*** TASK DATA Section Begins ***
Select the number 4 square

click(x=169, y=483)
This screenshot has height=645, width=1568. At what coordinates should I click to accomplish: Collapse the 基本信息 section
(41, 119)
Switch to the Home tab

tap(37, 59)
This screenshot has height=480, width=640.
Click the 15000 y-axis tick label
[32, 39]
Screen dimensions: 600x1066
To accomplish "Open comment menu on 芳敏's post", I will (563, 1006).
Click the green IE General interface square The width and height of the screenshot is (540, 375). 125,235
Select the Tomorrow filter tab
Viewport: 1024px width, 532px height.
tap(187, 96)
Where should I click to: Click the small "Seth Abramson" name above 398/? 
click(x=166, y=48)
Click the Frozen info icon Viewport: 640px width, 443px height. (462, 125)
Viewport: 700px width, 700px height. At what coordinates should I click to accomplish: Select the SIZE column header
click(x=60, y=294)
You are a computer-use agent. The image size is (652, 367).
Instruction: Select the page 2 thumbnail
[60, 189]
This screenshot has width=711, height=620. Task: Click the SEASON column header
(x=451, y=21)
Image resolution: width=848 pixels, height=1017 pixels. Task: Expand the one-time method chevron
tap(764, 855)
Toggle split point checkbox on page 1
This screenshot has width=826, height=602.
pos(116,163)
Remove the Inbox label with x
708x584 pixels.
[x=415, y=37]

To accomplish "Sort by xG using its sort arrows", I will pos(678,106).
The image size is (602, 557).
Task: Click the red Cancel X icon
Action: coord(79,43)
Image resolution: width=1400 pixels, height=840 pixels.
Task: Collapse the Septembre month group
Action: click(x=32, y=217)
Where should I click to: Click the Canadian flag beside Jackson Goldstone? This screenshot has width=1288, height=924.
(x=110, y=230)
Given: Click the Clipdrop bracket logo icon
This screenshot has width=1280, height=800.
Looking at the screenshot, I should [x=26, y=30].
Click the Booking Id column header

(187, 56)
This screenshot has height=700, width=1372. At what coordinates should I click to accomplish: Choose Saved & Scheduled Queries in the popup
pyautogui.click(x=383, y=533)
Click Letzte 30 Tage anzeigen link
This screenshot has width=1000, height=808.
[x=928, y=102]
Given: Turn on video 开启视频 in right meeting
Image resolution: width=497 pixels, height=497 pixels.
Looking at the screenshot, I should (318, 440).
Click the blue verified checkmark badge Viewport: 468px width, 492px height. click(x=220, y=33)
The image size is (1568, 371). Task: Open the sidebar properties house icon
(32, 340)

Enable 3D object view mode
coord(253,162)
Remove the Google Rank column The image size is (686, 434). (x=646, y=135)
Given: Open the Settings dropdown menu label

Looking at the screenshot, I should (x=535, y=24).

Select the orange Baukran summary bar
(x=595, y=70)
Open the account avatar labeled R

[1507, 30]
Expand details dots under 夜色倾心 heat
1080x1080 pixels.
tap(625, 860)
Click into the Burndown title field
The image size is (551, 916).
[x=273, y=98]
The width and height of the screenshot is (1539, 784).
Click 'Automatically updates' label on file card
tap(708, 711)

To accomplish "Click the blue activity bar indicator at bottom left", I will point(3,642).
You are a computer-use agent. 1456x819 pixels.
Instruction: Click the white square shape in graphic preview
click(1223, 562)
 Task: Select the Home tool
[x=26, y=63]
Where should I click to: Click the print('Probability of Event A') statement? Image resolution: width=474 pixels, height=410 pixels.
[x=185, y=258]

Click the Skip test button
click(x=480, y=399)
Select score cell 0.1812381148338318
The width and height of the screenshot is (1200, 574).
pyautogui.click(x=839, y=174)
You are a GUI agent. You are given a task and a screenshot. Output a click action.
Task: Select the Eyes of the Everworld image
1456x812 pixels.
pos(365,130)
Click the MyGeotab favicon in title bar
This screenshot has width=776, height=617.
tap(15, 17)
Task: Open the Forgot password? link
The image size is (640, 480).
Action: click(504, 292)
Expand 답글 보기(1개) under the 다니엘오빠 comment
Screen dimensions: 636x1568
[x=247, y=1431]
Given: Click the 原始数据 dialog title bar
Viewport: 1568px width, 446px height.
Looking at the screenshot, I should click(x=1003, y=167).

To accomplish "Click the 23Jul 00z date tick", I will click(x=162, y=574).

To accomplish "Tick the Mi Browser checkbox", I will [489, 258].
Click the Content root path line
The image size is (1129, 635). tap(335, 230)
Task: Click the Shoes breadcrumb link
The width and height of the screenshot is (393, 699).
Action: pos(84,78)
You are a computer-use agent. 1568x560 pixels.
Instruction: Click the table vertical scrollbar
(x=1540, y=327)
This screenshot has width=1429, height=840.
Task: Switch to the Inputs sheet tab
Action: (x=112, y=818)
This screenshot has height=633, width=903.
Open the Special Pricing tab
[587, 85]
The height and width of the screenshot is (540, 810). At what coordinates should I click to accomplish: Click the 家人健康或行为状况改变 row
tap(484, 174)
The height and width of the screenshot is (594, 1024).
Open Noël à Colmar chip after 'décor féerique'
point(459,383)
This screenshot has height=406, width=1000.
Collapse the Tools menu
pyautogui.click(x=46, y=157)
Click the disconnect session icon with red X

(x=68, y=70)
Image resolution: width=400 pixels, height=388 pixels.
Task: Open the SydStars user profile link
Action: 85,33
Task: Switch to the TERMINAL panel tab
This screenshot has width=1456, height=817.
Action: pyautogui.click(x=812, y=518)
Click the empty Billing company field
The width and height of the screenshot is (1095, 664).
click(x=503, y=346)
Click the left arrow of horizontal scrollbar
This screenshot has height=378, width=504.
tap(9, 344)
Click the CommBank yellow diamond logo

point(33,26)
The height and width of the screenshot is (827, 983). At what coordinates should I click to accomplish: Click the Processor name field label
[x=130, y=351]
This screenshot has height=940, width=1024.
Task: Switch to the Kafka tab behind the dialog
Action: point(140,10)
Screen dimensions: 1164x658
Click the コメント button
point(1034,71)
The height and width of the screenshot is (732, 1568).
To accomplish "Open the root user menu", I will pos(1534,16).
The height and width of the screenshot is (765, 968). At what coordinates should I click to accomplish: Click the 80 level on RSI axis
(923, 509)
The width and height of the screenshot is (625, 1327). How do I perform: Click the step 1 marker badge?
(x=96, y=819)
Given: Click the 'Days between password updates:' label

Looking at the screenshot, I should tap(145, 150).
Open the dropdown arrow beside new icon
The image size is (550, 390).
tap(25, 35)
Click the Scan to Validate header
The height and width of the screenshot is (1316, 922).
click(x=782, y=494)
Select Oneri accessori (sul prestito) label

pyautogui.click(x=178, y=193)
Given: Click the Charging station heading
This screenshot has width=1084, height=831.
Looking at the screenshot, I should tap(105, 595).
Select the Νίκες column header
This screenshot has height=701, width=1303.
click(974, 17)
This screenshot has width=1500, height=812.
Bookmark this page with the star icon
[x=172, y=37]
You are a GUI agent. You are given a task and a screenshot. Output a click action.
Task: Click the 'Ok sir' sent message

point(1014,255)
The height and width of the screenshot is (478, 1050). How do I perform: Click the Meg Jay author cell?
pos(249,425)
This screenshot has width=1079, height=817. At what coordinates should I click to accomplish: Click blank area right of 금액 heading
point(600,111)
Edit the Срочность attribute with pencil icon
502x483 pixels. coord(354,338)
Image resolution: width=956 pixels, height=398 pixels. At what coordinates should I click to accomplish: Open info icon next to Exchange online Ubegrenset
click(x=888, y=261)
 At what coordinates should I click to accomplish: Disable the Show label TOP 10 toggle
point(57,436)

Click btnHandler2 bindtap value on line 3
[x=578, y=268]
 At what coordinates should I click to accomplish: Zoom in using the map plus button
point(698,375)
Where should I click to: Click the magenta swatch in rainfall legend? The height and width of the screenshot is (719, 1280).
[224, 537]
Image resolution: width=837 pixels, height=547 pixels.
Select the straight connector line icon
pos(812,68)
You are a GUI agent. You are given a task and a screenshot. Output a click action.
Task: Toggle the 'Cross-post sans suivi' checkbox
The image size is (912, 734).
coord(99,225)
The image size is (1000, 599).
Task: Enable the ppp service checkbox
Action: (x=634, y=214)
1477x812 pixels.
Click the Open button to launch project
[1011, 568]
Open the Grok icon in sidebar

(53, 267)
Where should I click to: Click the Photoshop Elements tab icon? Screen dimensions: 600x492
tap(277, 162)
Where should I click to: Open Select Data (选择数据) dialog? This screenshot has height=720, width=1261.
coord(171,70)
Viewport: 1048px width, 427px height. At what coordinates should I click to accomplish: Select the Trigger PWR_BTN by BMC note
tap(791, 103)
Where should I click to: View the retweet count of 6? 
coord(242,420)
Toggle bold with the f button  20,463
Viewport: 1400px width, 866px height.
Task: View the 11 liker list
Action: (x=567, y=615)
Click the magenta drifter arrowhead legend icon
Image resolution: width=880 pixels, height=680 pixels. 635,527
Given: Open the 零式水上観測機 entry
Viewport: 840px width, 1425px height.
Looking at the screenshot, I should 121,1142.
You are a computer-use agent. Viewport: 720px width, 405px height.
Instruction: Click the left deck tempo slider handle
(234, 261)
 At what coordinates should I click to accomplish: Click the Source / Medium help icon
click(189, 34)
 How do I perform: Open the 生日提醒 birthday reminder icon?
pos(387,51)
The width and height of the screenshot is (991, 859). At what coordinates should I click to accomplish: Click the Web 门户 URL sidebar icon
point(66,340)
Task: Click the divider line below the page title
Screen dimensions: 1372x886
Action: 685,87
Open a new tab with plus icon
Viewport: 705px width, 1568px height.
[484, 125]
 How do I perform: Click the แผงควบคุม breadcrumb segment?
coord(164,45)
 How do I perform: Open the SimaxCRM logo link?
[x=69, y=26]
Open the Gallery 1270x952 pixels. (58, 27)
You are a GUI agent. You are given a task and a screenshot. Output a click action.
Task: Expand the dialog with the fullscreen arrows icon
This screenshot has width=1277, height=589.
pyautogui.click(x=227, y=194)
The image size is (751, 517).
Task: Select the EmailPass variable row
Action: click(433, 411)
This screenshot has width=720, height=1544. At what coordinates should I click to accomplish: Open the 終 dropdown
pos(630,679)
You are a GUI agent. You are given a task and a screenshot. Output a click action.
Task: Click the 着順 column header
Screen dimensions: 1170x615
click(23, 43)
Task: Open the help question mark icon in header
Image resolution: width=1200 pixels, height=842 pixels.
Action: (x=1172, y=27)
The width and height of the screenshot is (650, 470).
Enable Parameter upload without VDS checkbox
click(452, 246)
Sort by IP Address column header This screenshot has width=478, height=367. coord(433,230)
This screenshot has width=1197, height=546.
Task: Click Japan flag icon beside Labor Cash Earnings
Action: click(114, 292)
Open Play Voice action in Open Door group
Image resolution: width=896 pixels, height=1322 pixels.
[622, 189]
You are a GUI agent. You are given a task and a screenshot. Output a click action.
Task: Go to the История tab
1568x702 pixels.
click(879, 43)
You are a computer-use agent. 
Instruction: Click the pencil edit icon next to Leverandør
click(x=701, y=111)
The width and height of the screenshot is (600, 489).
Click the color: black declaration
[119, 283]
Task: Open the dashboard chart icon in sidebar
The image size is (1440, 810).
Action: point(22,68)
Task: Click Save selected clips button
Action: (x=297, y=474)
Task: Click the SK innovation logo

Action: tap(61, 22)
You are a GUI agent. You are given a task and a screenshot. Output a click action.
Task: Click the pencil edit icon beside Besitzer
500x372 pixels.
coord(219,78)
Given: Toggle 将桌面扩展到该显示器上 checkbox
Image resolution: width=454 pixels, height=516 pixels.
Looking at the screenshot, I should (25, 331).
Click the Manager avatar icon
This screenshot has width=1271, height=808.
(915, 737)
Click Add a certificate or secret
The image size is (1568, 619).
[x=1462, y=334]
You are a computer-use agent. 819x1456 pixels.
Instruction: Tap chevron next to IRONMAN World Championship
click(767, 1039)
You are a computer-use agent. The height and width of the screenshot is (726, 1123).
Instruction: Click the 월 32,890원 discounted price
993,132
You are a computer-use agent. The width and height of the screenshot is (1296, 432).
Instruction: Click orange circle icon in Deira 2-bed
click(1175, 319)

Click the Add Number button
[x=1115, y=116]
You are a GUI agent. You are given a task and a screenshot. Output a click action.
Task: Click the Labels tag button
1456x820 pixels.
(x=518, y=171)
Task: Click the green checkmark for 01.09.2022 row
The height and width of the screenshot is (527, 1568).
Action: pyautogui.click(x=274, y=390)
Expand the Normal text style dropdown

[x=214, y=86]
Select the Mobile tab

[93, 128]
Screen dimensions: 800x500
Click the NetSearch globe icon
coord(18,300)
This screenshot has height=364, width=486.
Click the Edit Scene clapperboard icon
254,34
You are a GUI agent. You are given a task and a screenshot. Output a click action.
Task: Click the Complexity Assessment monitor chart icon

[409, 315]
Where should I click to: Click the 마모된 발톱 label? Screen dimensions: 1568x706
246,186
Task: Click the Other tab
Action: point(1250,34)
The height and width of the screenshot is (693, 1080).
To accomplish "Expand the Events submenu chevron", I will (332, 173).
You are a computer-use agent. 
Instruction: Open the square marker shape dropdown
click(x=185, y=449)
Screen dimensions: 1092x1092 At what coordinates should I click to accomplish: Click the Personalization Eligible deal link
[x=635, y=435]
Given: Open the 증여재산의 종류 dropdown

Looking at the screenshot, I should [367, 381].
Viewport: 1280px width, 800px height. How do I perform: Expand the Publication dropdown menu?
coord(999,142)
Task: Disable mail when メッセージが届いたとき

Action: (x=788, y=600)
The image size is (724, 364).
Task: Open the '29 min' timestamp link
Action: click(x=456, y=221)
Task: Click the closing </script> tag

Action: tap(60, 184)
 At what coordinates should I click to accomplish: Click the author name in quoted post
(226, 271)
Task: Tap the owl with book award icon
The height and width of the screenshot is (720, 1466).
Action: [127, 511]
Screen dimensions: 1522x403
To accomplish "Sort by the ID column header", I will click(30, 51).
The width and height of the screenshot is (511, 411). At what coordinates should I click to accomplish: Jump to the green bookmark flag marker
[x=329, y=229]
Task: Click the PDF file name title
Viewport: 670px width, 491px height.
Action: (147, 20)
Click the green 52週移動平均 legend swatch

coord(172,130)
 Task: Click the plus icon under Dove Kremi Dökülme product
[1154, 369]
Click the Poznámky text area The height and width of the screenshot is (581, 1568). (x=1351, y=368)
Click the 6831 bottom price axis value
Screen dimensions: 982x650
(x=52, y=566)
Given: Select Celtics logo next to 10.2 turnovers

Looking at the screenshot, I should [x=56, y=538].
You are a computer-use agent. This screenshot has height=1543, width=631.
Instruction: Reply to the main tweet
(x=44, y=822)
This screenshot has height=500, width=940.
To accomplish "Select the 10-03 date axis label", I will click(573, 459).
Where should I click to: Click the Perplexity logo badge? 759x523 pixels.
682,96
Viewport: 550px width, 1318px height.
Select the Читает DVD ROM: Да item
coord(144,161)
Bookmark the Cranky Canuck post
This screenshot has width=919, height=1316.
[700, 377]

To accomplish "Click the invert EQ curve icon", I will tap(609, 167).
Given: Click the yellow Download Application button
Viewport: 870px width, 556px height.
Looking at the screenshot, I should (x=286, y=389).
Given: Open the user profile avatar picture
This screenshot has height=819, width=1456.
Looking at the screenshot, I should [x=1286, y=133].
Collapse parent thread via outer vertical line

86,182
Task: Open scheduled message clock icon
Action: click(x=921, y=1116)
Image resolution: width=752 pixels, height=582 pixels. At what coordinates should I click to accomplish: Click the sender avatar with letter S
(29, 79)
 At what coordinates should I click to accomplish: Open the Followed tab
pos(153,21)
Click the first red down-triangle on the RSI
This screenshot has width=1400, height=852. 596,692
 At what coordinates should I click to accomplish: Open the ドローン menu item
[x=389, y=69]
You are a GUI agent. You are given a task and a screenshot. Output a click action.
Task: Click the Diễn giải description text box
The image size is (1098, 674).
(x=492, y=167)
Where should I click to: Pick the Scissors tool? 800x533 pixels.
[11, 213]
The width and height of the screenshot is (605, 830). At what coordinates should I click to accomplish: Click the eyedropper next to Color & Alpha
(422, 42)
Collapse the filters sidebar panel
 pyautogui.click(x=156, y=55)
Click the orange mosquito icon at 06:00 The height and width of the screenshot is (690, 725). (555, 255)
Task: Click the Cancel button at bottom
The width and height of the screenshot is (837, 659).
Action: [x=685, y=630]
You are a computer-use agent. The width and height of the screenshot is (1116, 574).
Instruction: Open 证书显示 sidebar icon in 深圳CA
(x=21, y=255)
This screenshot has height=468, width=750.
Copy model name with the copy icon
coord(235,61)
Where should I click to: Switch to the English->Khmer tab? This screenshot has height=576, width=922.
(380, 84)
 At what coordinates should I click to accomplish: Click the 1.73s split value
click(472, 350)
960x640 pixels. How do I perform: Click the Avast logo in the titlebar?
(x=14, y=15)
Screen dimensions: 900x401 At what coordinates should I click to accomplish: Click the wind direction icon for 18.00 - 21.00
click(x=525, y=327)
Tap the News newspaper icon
*** TASK DATA Section Ends ***
[TASK BRIEF]
Please return exactly the lines that run from the line with "960x640 pixels. How" through the end of the records above, both included, and nothing more.

[EXERCISE SOLUTION]
960x640 pixels. How do I perform: Click the Avast logo in the titlebar?
(x=14, y=15)
Screen dimensions: 900x401 At what coordinates should I click to accomplish: Click the wind direction icon for 18.00 - 21.00
click(x=525, y=327)
Tap the News newspaper icon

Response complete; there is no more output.